# Is there something wrong with Kiwi's cere?



## budgielyfe (Dec 25, 2018)

Her cere was brown and flaky for a long time, which as I understand means she was in breeding condition. It's started changing color again now, and it's been two-tone for a few days.

Half of it has turned a very light tan, almost white, and the other half is still brown but not as dark as it used to be. Does this look normal, is it just her hormones changing? Thanks!

She's acting very normal. Energetic, friendly and chipper like always!


----------



## Sim (Apr 22, 2019)

It is perfectly normal.
The cere of my hen Stella, when she is not in breeding condition, becomes exactly like Kiwi's for a short time, half brown and half white, then it gets fully white within a few days.
Then, her cere becomes brown again when she is in breeding condition.

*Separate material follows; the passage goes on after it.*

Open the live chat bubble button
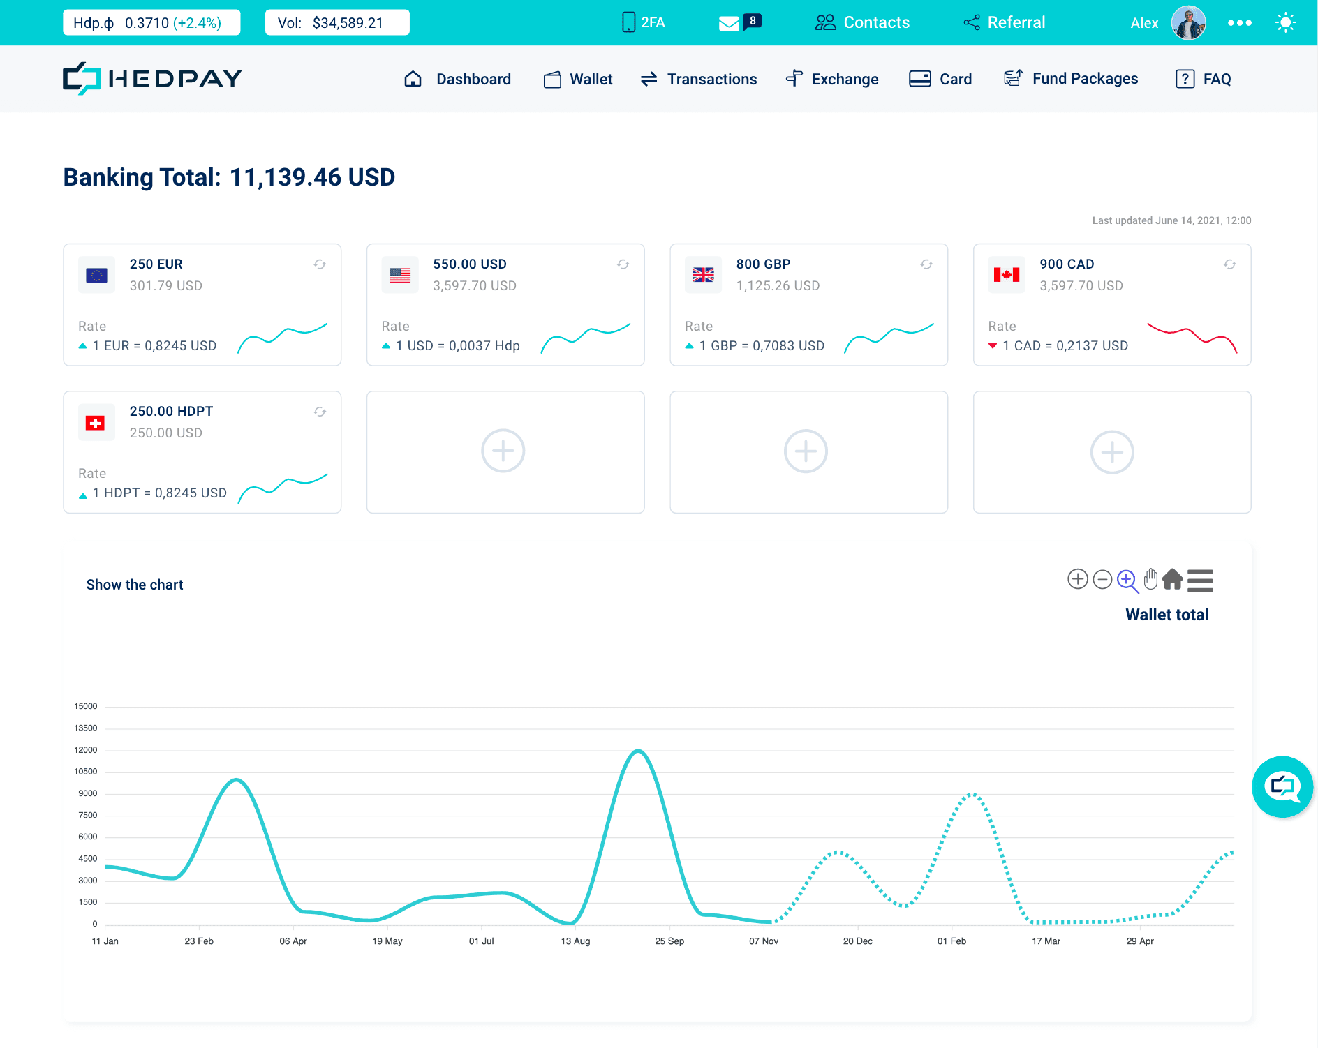 point(1282,787)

I am sure it is the same for Kiwi.
I hope this helps. :001_smile:


----------



## budgielyfe (Dec 25, 2018)

Thank you! That's what I figured, but just making sure because it's been staying this two-tone color for a couple days now. She's well under two years old, so this is the first time I've seen it happen.


----------



## FaeryBee (May 9, 2011)

*Please be sure you are doing everything possible to discourage breeding behaviors since Kiwi is now in condition.

Rearranging their cage frequently, and limiting the light they get to 8 hours a day will help tremendously. Please be sure you never put a nest box or anything that could be used as a nesting site in their cage.

When they come into condition, limit the amount of protein in their diet at that time. *


----------